Re: [PATCH] perf data: Increase RLIMIT_NOFILE limit when open too many files in perf_data__create_dir()

From: Yang Jihong
Date: Fri Oct 20 2023 - 21:47:48 EST


Hello,

On 2023/10/20 13:59, Namhyung Kim wrote:
Hello,

On Fri, Oct 13, 2023 at 1:01 AM Yang Jihong <yangjihong1@xxxxxxxxxx> wrote:

If using parallel threads to collect data, perf record needs at least 6 fds
per CPU. (one for sys_perf_event_open, four for pipe msg and ack of the
pipe, see record__thread_data_open_pipes(), and one for open perf.data.XXX)

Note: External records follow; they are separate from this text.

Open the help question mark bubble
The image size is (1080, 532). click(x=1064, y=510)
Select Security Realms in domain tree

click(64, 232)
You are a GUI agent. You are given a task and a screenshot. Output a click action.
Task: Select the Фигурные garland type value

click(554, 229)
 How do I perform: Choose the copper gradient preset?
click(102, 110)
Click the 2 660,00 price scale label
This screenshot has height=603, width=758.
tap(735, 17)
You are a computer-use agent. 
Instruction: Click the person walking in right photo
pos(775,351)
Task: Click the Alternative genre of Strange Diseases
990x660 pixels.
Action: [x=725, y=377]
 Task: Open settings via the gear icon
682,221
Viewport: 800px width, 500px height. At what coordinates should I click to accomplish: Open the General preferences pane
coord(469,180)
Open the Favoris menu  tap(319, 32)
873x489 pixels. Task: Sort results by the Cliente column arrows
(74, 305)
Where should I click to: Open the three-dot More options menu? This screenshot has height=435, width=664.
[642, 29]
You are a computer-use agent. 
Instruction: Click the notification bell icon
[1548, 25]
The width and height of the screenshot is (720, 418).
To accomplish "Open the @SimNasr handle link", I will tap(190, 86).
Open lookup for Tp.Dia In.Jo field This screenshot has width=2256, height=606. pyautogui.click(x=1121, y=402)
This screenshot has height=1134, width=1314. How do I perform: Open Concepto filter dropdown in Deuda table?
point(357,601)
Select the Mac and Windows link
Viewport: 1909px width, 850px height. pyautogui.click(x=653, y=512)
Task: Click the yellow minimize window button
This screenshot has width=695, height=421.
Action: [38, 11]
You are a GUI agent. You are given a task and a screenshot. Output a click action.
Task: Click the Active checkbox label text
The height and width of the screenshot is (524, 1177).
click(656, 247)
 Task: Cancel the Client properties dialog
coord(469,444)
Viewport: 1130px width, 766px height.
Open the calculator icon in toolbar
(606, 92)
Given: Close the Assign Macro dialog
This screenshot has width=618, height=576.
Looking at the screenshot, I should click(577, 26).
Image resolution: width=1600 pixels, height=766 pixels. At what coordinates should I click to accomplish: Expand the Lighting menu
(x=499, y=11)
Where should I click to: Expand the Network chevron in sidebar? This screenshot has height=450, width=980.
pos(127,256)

Yep, probably one more for the dummy event.

For an environment with more than 100 cores, if perf record uses both
`-a` and `--threads` options, it is easy to exceed the upper limit of the
file descriptor number, when we run out of them try to increase the limits.

Before:
$ ulimit -n
1024
$ lscpu | grep 'On-line CPU(s)'
On-line CPU(s) list: 0-159
$ perf record --threads -a sleep 1
Failed to create data directory: Too many open files

After:
$ ulimit -n
1024
$ lscpu | grep 'On-line CPU(s)'
On-line CPU(s) list: 0-159
$ perf record --threads -a sleep 1
[ perf record: Woken up 1 times to write data ]
[ perf record: Captured and wrote 0.394 MB perf.data (1576 samples) ]
Signed-off-by: Yang Jihong <yangjihong1@xxxxxxxxxx>
---
tools/perf/util/data.c | 12 ++++++++++++
1 file changed, 12 insertions(+)

diff --git a/tools/perf/util/data.c b/tools/perf/util/data.c
index fc16299c915f..098f9e3bb2e7 100644
--- a/tools/perf/util/data.c
+++ b/tools/perf/util/data.c
@@ -17,6 +17,7 @@
#include "util.h" // rm_rf_perf_data()
#include "debug.h"
#include "header.h"
+#include "evsel.h"
#include <internal/lib.h>

static void close_dir(struct perf_data_file *files, int nr)
@@ -35,6 +36,7 @@ void perf_data__close_dir(struct perf_data *data)

int perf_data__create_dir(struct perf_data *data, int nr)
{
+ enum rlimit_action set_rlimit = NO_CHANGE;
struct perf_data_file *files = NULL;
int i, ret;

@@ -54,11 +56,21 @@ int perf_data__create_dir(struct perf_data *data, int nr)
goto out_err;
}

+retry_open:
ret = open(file->path, O_RDWR|O_CREAT|O_TRUNC, S_IRUSR|S_IWUSR);
if (ret < 0) {
+ /*
+ * If using parallel threads to collect data,
+ * perf record needs at least 6 fds per CPU.
+ * When we run out of them try to increase the limits.
+ */
+ if (errno == EMFILE && evsel__increase_rlimit(&set_rlimit))

It seems weird that we have this helper with evsel prefix and
it does nothing with evsel. But it's a separate concern, so

Acked-by: Namhyung Kim <namhyung@xxxxxxxxxx>
Thanks for the Acked-by tag.

Uh... The name of this helper doesn't seem to be appropriate.
Okay, I'll submit a patch to fix this helper name.

Thanks,
Yang